## TASK
You are asked to reproduce the listing exactly and to omit its pictures.

⟨

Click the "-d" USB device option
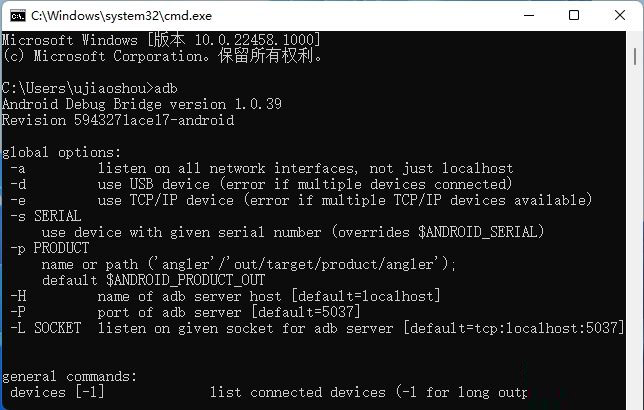644x410 pixels. coord(18,184)
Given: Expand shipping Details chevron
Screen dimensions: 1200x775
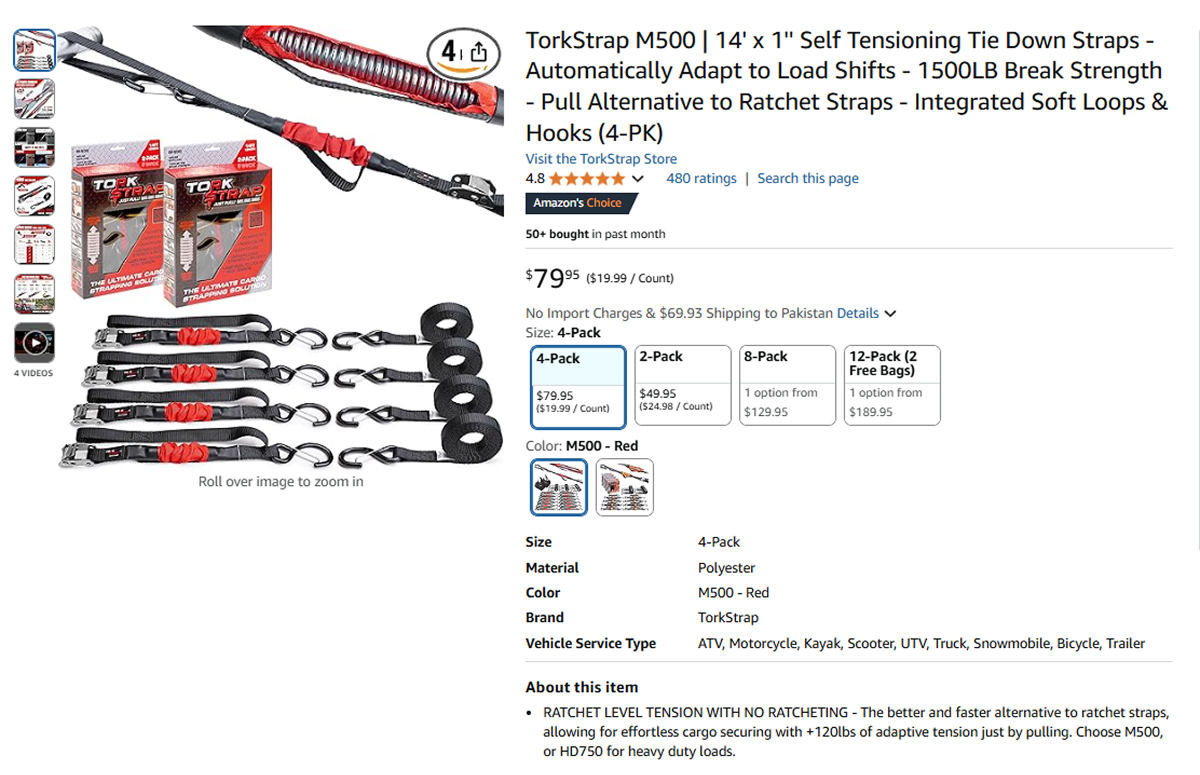Looking at the screenshot, I should click(x=890, y=314).
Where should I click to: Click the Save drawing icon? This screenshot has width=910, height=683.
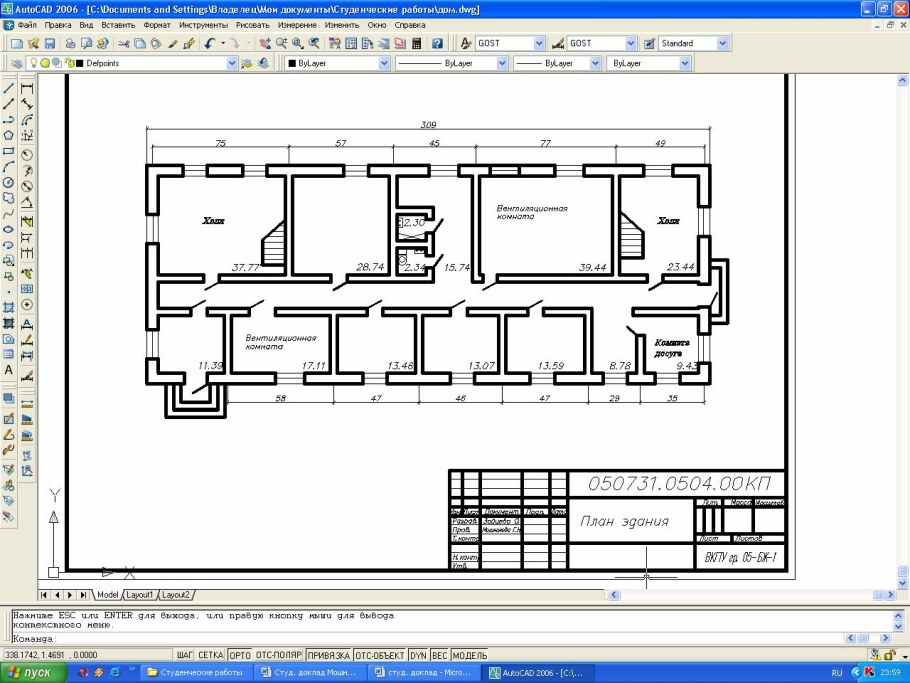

⟩

## EXERCISE OUTPUT
Click the "-d" USB device option
644x410 pixels. coord(18,184)
Given: Expand shipping Details chevron
Screen dimensions: 1200x775
Looking at the screenshot, I should click(x=890, y=314).
Where should I click to: Click the Save drawing icon? This screenshot has width=910, height=683.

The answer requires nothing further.